*Material shown:*
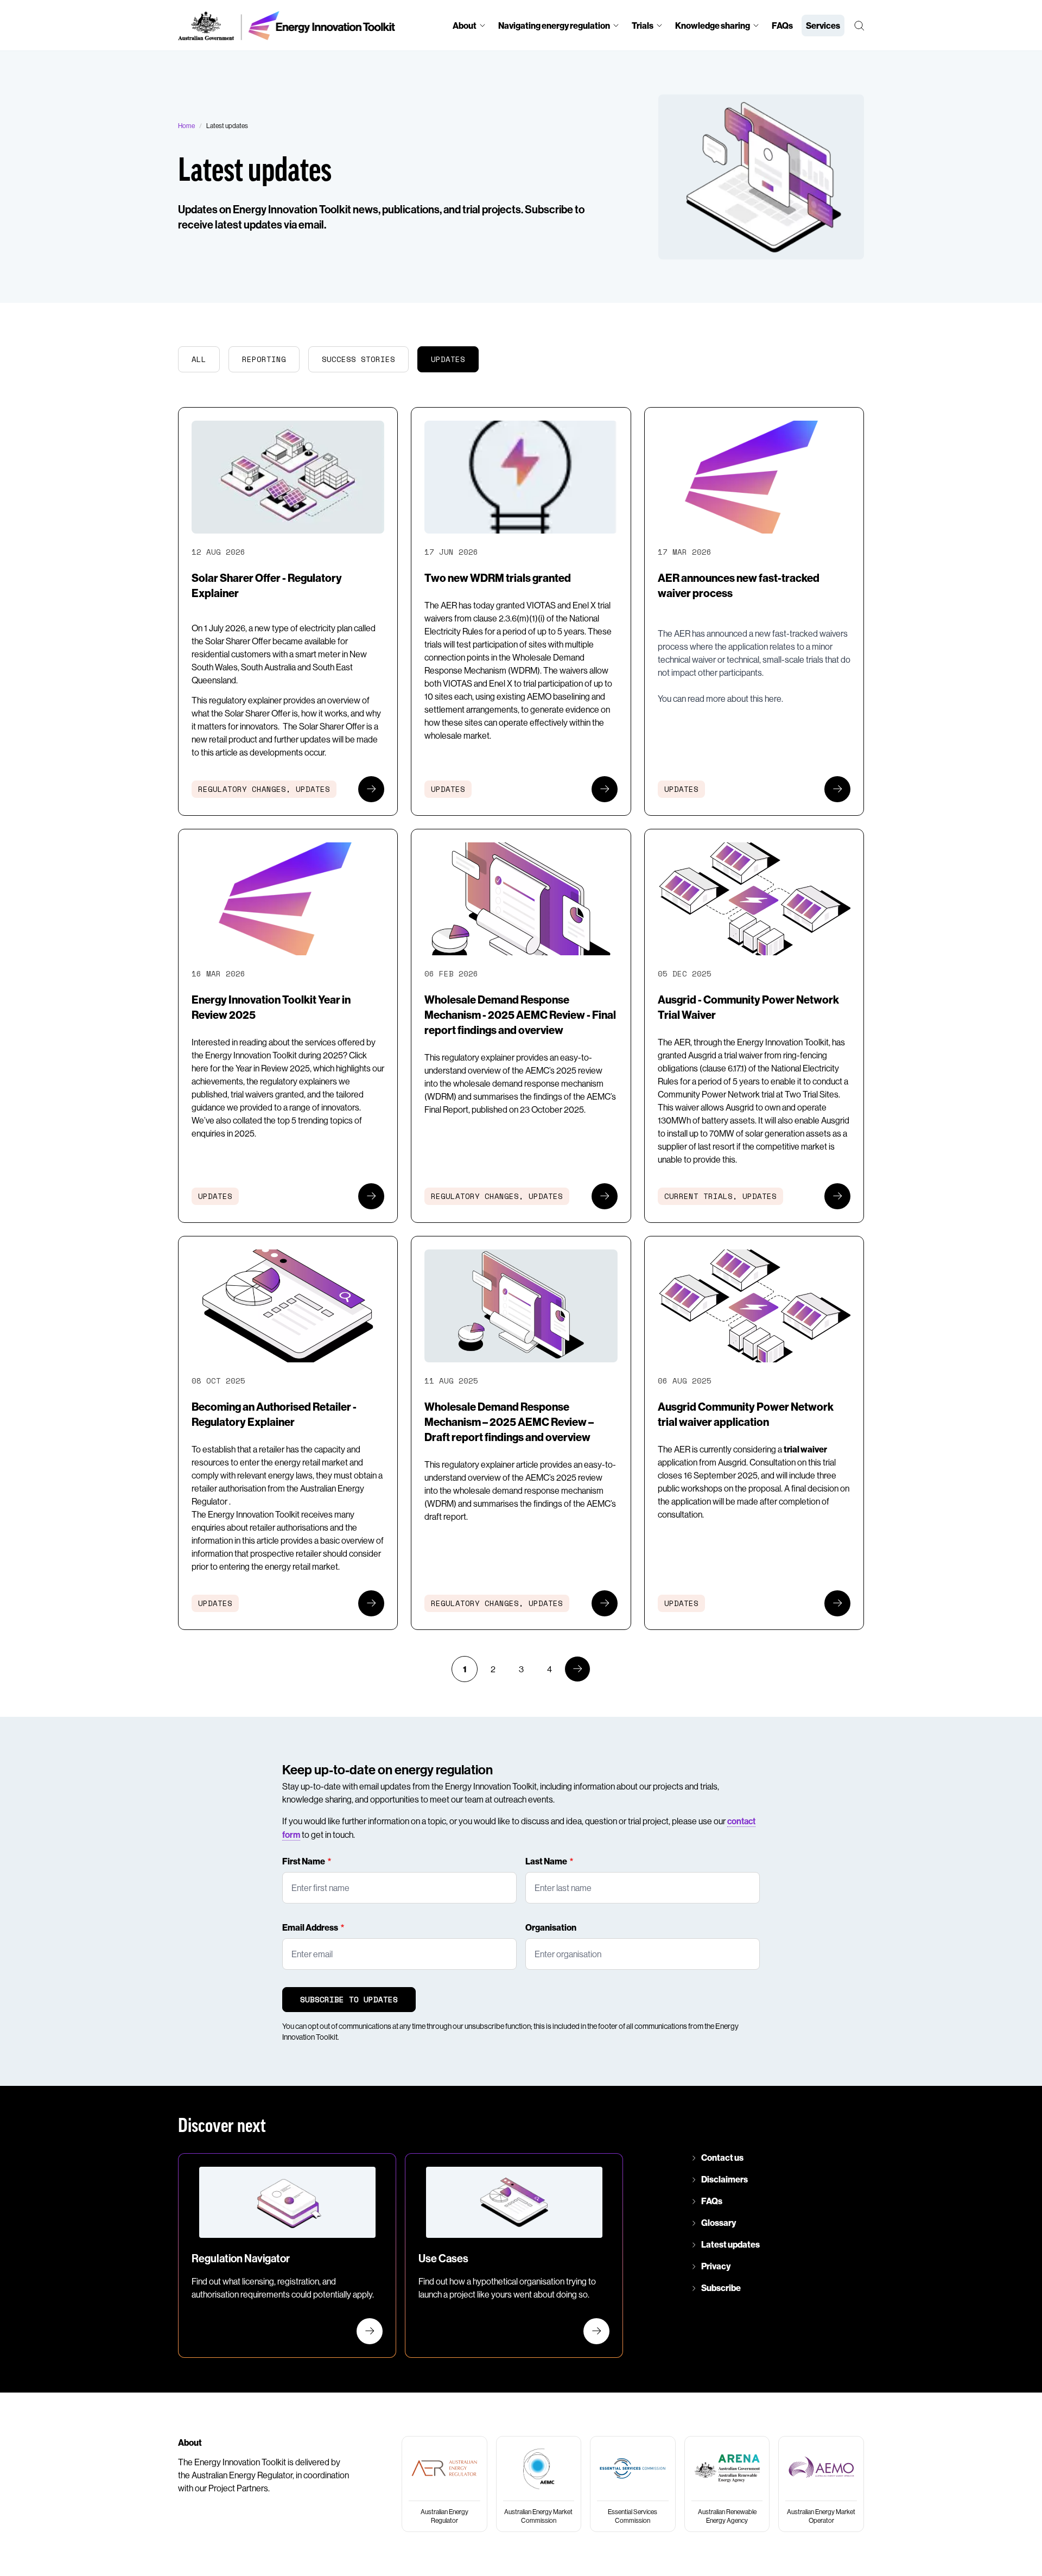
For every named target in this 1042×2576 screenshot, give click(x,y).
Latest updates (730, 2244)
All (199, 359)
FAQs (782, 25)
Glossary (718, 2222)
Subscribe (721, 2287)
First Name (303, 1861)
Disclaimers (724, 2179)
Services (823, 25)
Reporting (264, 359)
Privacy (715, 2266)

*Exercise requirements:* Your response must reproduce every line of the data exactly, with images omitted.

*Written response:*
For every named target in this 1042×2576 screenshot, give click(x,y).
Latest updates (730, 2244)
All (199, 359)
FAQs (782, 25)
Glossary (718, 2222)
Subscribe (721, 2287)
First Name (303, 1861)
Disclaimers (724, 2179)
Services (823, 25)
Reporting (264, 359)
Privacy (715, 2266)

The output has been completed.